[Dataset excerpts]
______

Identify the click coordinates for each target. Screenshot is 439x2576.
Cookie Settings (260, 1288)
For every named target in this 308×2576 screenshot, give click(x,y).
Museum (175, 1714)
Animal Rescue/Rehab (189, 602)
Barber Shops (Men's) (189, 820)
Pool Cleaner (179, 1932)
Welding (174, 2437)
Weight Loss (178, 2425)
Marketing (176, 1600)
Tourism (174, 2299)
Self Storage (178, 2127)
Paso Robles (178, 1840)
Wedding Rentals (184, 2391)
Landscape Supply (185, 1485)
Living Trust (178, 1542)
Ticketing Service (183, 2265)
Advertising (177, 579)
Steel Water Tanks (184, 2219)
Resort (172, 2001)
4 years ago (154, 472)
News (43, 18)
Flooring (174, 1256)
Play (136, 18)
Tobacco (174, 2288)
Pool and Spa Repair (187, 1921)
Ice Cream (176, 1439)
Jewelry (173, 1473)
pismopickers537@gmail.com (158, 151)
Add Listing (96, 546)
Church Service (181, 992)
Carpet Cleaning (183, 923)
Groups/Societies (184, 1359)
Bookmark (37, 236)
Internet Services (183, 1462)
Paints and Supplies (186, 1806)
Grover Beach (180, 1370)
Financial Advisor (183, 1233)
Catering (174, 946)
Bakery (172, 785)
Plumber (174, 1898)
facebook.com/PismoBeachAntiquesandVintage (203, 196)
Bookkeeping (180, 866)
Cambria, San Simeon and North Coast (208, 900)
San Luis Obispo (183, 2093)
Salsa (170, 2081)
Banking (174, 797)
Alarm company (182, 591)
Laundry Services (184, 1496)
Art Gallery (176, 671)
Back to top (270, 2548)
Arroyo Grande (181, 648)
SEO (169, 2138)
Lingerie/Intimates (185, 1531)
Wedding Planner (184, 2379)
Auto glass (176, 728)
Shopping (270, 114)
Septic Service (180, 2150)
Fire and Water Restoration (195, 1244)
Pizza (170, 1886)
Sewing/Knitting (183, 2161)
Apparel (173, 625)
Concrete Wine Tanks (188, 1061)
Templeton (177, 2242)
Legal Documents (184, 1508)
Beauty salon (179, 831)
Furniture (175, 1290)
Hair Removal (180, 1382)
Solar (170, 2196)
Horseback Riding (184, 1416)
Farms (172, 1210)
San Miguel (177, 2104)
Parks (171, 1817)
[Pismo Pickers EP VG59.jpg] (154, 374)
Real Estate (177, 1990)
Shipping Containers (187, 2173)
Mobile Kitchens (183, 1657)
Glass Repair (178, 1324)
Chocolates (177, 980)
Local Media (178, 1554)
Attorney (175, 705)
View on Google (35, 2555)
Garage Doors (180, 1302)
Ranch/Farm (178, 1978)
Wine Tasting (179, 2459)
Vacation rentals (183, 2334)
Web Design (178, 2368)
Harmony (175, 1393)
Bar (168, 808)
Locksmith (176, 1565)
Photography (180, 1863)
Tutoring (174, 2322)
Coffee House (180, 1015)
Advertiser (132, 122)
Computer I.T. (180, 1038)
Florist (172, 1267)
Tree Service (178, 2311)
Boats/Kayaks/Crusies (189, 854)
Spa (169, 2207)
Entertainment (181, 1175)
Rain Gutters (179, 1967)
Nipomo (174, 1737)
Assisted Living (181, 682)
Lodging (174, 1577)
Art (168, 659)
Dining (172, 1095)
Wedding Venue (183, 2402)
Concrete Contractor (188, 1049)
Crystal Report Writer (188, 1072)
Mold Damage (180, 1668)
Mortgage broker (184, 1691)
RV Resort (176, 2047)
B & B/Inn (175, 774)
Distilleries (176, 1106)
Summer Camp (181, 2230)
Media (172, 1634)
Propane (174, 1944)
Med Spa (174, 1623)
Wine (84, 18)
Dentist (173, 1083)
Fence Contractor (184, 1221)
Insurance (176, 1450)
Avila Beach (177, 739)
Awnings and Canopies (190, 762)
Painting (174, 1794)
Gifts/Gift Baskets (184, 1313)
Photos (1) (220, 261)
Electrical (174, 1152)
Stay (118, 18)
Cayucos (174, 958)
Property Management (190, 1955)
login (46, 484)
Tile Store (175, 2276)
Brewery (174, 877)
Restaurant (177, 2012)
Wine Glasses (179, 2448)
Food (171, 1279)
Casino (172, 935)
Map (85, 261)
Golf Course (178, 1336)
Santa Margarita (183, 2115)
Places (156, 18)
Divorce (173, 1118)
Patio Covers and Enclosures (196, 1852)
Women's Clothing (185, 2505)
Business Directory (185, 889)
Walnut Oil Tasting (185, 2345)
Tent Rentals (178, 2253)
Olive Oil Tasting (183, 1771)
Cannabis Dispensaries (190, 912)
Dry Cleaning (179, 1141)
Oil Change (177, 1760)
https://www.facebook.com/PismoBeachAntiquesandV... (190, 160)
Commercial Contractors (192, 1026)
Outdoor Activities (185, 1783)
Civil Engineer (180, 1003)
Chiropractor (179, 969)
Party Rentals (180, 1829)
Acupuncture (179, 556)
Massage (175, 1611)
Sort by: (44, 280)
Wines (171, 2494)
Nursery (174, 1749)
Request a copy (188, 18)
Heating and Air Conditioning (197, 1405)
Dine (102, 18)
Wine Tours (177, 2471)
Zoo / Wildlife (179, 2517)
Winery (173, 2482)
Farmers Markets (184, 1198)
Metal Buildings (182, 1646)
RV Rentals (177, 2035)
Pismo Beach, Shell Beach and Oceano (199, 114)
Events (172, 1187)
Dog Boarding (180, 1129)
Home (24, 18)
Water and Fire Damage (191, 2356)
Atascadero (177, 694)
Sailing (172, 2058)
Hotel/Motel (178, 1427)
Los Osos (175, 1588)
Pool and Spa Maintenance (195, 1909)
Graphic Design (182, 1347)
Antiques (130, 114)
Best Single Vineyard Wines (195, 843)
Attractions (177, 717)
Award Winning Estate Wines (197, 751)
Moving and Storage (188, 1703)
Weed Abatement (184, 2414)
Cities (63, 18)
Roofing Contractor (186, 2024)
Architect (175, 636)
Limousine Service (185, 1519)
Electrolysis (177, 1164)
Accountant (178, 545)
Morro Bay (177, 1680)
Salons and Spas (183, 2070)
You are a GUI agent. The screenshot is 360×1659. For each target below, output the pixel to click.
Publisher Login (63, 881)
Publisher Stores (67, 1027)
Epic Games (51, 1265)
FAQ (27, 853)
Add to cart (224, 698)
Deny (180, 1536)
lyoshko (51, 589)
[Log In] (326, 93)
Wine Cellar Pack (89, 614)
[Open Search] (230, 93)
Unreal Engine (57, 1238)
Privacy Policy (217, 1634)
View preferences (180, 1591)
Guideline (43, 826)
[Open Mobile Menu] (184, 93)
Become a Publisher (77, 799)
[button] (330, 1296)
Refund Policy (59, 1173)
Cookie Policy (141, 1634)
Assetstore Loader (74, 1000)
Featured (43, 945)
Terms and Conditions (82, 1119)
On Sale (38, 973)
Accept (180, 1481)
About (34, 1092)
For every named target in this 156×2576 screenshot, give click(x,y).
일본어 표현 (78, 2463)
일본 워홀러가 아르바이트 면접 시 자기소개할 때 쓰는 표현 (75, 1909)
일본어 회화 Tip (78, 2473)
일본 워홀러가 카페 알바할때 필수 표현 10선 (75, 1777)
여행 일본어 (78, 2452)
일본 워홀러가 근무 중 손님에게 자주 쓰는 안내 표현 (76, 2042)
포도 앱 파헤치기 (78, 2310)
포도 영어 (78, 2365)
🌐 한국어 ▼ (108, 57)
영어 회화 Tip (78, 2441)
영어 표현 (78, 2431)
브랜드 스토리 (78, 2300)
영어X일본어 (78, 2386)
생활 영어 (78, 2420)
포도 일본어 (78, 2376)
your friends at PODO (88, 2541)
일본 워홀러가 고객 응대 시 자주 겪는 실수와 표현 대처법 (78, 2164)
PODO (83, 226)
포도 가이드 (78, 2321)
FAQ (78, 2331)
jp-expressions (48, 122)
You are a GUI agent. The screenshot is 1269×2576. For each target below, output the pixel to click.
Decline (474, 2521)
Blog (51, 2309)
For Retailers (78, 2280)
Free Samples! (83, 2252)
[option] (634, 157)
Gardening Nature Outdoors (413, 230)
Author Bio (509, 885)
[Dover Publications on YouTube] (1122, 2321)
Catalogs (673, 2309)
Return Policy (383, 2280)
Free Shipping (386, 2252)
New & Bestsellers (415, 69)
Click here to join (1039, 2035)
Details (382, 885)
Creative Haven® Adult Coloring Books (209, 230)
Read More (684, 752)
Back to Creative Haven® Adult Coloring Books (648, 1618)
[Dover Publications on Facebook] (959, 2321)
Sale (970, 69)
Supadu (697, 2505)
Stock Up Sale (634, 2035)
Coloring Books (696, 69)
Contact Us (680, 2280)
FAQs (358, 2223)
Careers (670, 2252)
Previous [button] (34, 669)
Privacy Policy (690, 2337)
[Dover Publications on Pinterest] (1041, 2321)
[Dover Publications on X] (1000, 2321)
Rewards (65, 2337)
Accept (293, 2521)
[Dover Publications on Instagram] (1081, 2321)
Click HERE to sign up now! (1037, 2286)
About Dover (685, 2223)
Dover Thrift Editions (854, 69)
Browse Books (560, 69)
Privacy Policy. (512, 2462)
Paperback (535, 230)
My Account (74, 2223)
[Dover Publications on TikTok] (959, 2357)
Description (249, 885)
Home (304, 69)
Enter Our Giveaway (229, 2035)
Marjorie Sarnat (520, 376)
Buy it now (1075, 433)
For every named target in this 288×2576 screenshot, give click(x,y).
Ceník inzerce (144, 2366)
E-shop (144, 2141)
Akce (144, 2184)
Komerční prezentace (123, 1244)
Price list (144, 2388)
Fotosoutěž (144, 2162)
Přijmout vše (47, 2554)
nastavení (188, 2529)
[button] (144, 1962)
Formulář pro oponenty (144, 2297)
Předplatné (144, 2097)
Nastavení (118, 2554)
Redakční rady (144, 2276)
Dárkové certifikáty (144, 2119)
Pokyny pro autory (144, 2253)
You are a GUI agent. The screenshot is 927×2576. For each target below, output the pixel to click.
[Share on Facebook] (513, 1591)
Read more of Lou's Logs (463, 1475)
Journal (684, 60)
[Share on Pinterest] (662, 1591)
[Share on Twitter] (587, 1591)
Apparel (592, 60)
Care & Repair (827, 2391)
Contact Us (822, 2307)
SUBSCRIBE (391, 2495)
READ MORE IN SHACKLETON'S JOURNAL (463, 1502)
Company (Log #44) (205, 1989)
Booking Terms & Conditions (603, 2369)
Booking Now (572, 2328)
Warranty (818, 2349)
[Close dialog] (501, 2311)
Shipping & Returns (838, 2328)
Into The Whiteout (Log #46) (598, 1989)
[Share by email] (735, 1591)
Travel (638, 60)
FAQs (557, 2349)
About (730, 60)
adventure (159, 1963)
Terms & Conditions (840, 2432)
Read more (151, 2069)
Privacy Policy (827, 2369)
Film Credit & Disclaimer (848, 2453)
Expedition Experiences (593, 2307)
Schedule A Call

______

Problem description:
From the first line of the records above to the line that contains "Lingerie/Intimates (185, 1531)", quote each line exactly.

Problem solution:
Identify the click coordinates for each target. Screenshot is 439x2576.
Cookie Settings (260, 1288)
For every named target in this 308×2576 screenshot, give click(x,y).
Museum (175, 1714)
Animal Rescue/Rehab (189, 602)
Barber Shops (Men's) (189, 820)
Pool Cleaner (179, 1932)
Welding (174, 2437)
Weight Loss (178, 2425)
Marketing (176, 1600)
Tourism (174, 2299)
Self Storage (178, 2127)
Paso Robles (178, 1840)
Wedding Rentals (184, 2391)
Landscape Supply (185, 1485)
Living Trust (178, 1542)
Ticketing Service (183, 2265)
Advertising (177, 579)
Steel Water Tanks (184, 2219)
Resort (172, 2001)
4 years ago (154, 472)
News (43, 18)
Flooring (174, 1256)
Play (136, 18)
Tobacco (174, 2288)
Pool and Spa Repair (187, 1921)
Ice Cream (176, 1439)
Jewelry (173, 1473)
pismopickers537@gmail.com (158, 151)
Add Listing (96, 546)
Church Service (181, 992)
Carpet Cleaning (183, 923)
Groups/Societies (184, 1359)
Bookmark (37, 236)
Internet Services (183, 1462)
Paints and Supplies (186, 1806)
Grover Beach (180, 1370)
Financial Advisor (183, 1233)
Catering (174, 946)
Bakery (172, 785)
Plumber (174, 1898)
facebook.com/PismoBeachAntiquesandVintage (203, 196)
Bookkeeping (180, 866)
Cambria, San Simeon and North Coast (208, 900)
San Luis Obispo (183, 2093)
Salsa (170, 2081)
Banking (174, 797)
Alarm company (182, 591)
Laundry Services (184, 1496)
Art Gallery (176, 671)
Back to top (270, 2548)
Arroyo Grande (181, 648)
SEO (169, 2138)
Lingerie/Intimates (185, 1531)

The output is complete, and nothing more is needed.